Text passage:
Sarah Tyson Rorer, known in her books as Mrs. Rorer, was a prolific writer of cookery books in the late 1800's and early 1900's. Over 50 books and countless articles bear her byline.
Born in 1849, she spent a great deal of time with her father, Charles Tyson Heston, who was a pharmacist. In her father's laboratory she learned about chemistry and laboratory work methodology. She would use this interest in science in her writing on food. In 1871 Sarah married to William Albert Rorer and had three children, only two survived. Her curiosity never waned and in 1879 she enrolled in a cooking course at Philadelphia's New Century Club and soon she was teaching the classes. She was so successful that she started her own cooking school in 1882. The Philadelphia Cooking School not only offered cooking classes, it offered chemistry classes and classes on diets for both the healthy and infirmed.
Her fame spread as she began writing a column in Philadelphia's Table Talk magazine and in the national Ladies Home Journal. He first cookbook, Mrs. Rorer's Philadelphia Cook Book was published in 1886. She was a direct and pithy writer. She debunked popular thoughts on fish with this statement:
"Fish is not brain food, because no fishermen of my acquaintance are overly brilliant."She advocated no activity after a large meal, no fried foods, no food in the morning, and lots of fresh air.

Available data:
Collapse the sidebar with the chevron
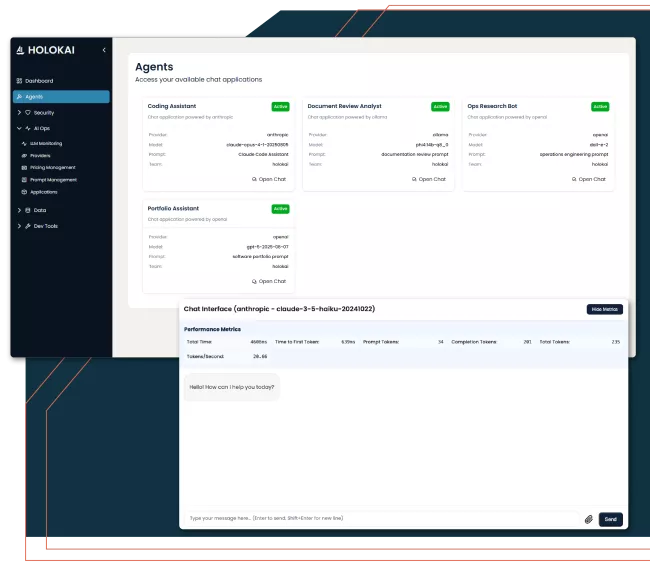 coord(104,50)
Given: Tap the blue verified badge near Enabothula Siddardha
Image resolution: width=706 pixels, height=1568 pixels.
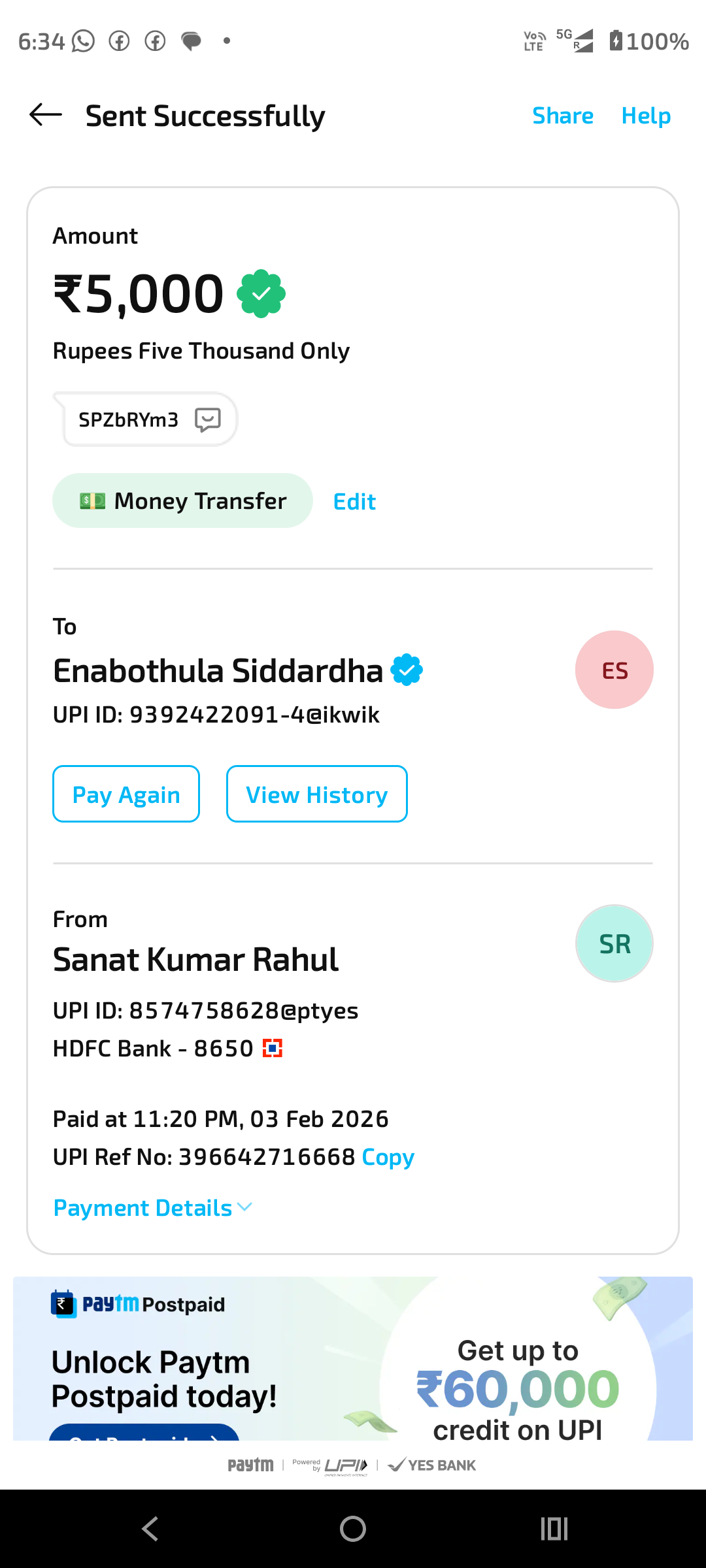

--

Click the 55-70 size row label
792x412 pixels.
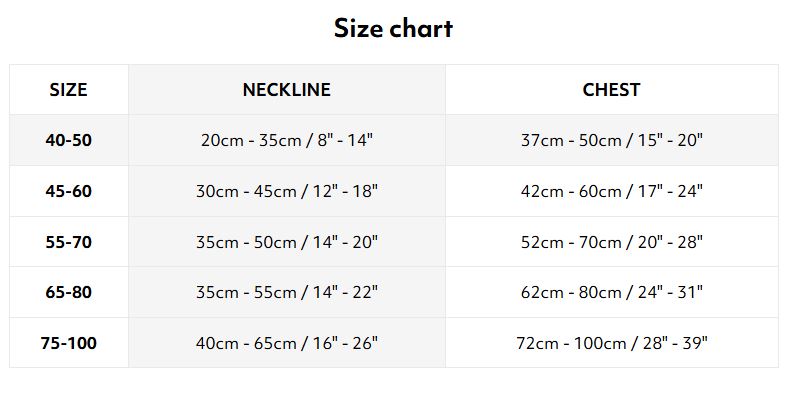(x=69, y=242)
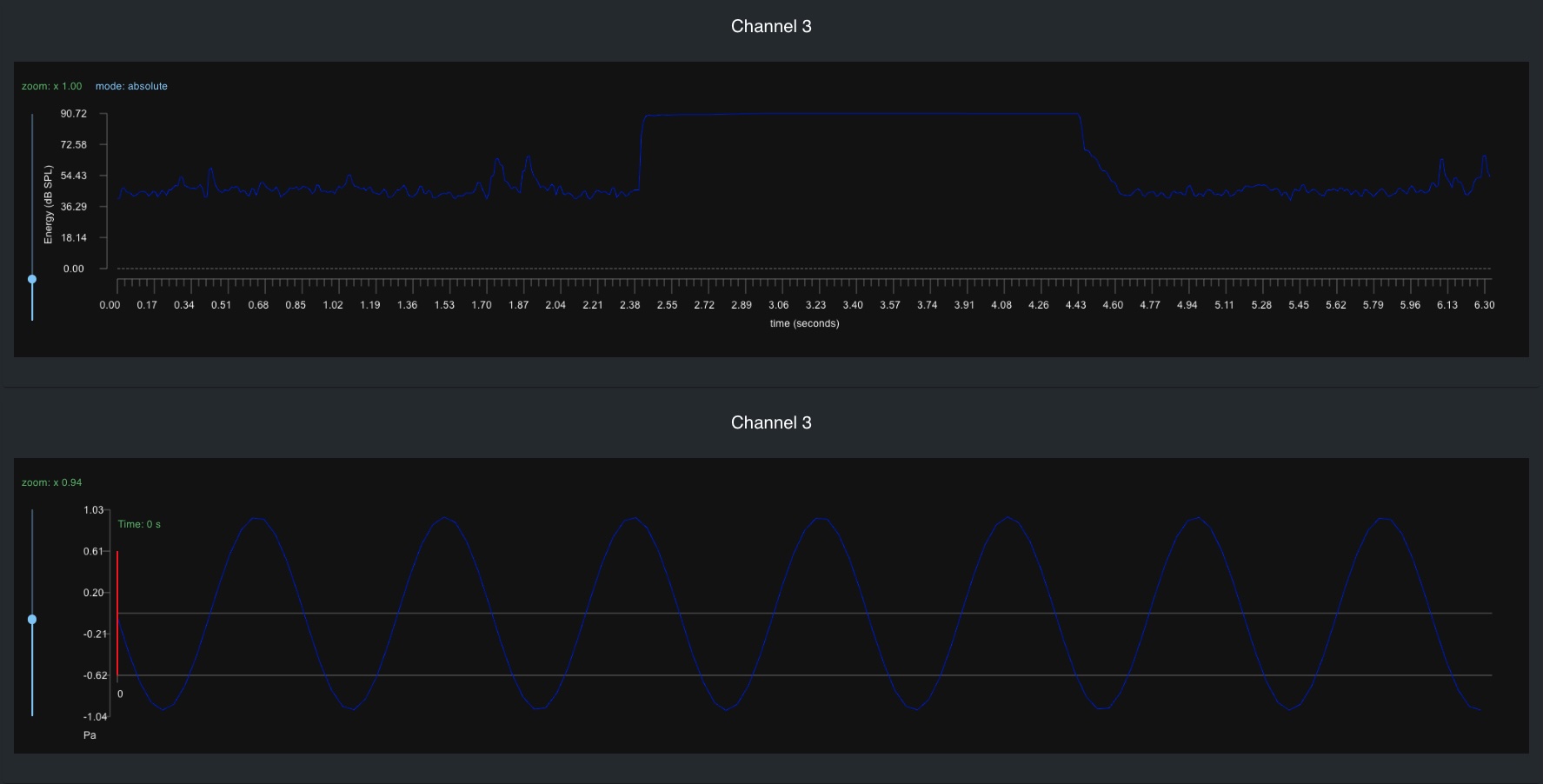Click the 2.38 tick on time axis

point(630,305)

...

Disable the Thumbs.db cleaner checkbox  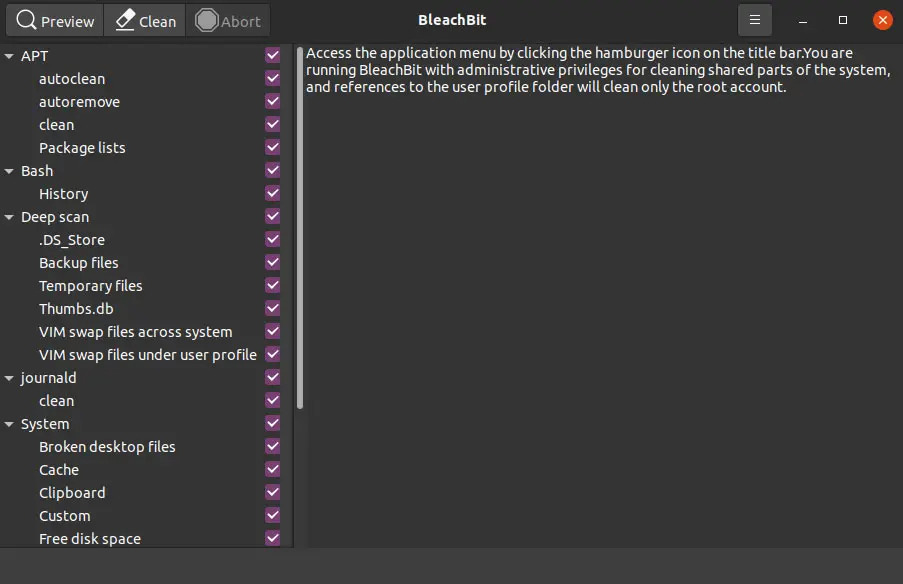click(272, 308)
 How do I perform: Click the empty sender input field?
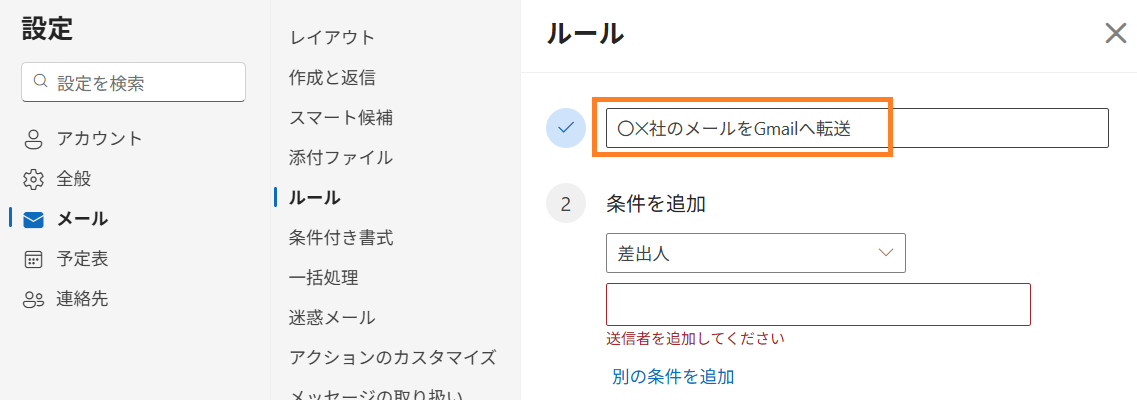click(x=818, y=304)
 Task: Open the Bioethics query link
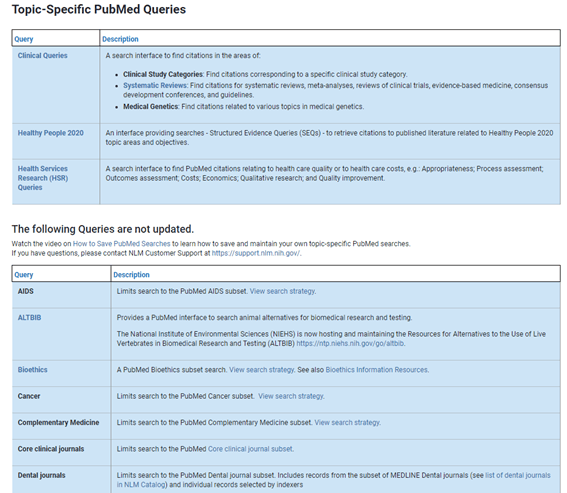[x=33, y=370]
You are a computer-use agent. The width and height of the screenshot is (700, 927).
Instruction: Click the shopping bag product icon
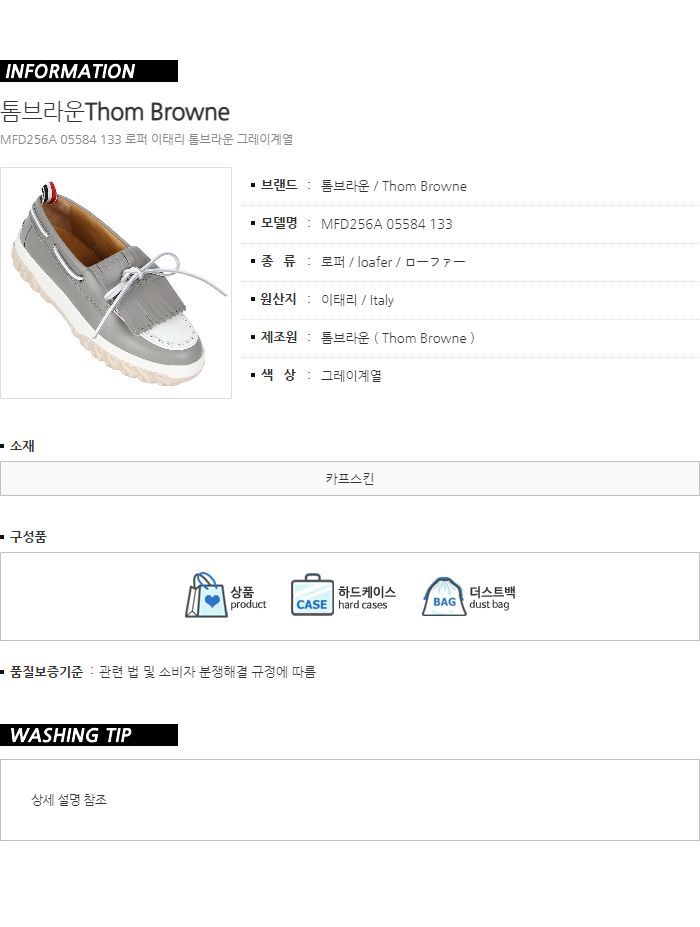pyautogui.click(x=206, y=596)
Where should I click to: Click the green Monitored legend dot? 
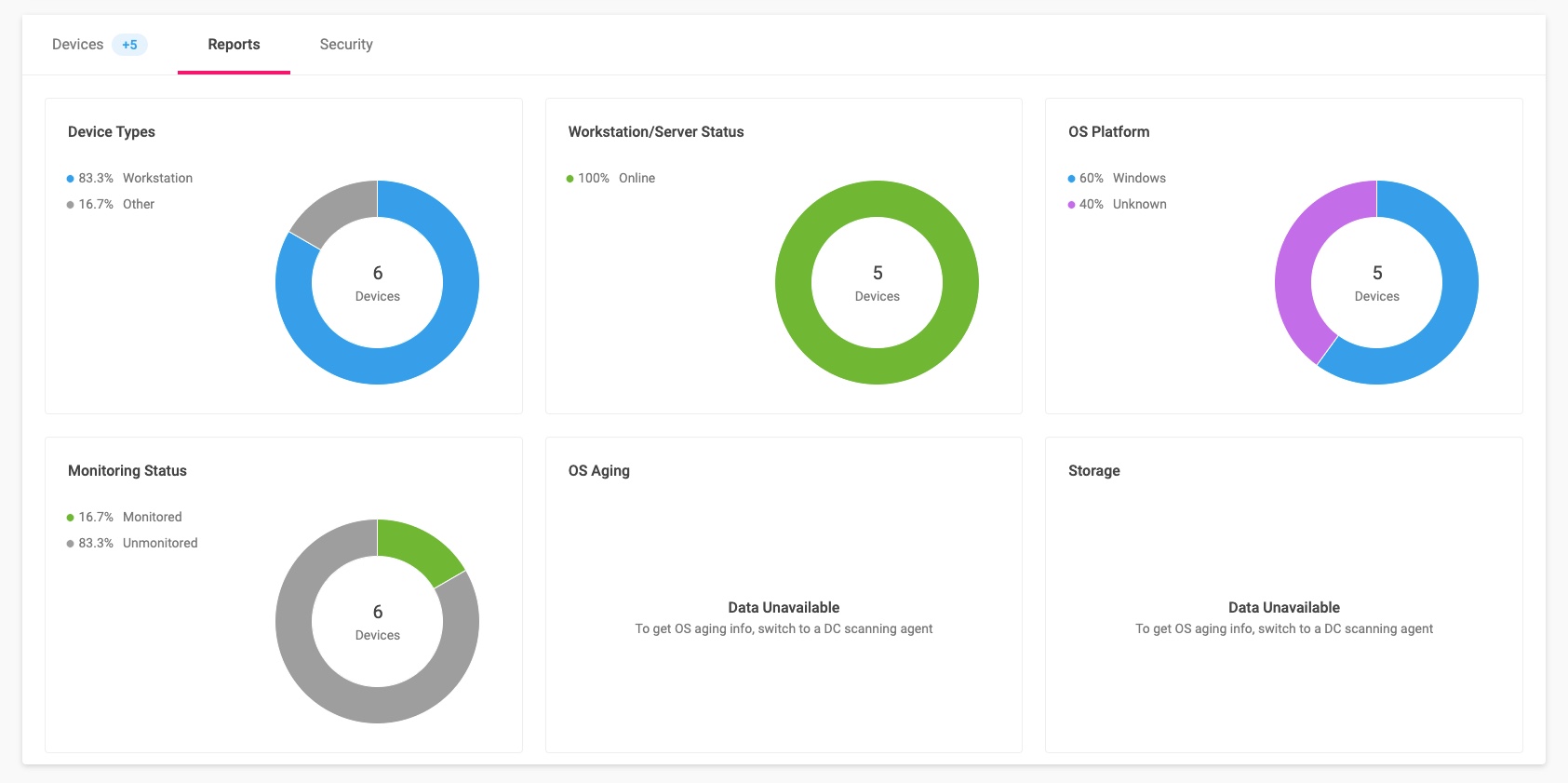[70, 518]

Brief A:
Answer these from the Sarah Tyson Rorer passage:
(i) What was her father's occupation?
(ii) In what year did she start her own cooking school?
(iii) What was the title of her first cookbook?
Brief B: Turn the paragraph of the Sarah Tyson Rorer passage that begins "Born in 1849" into a short bulleted list that keeps its main facts.
Brief C: Copy the part of the Sarah Tyson Rorer passage starting at "Sarah Tyson Rorer, known" and ending at "bear her byline.".
The material plays no part in what comes next.

Solution A:
(i) He was a pharmacist.
(ii) 1882
(iii) Mrs. Rorer's Philadelphia Cook Book

Solution B:
- Born in 1849; learned chemistry and laboratory methods in the lab of her father, Charles Tyson Heston, a pharmacist
- Later used this interest in science in her writing on food
- Married William Albert Rorer in 1871; had three children, two of whom survived
- Enrolled in a cooking course at Philadelphia's New Century Club in 1879 and soon taught the classes
- Founded the Philadelphia Cooking School in 1882, offering cooking, chemistry, and diet classes for the healthy and the infirm

Solution C:
Sarah Tyson Rorer, known in her books as Mrs. Rorer, was a prolific writer of cookery books in the late 1800's and early 1900's. Over 50 books and countless articles bear her byline.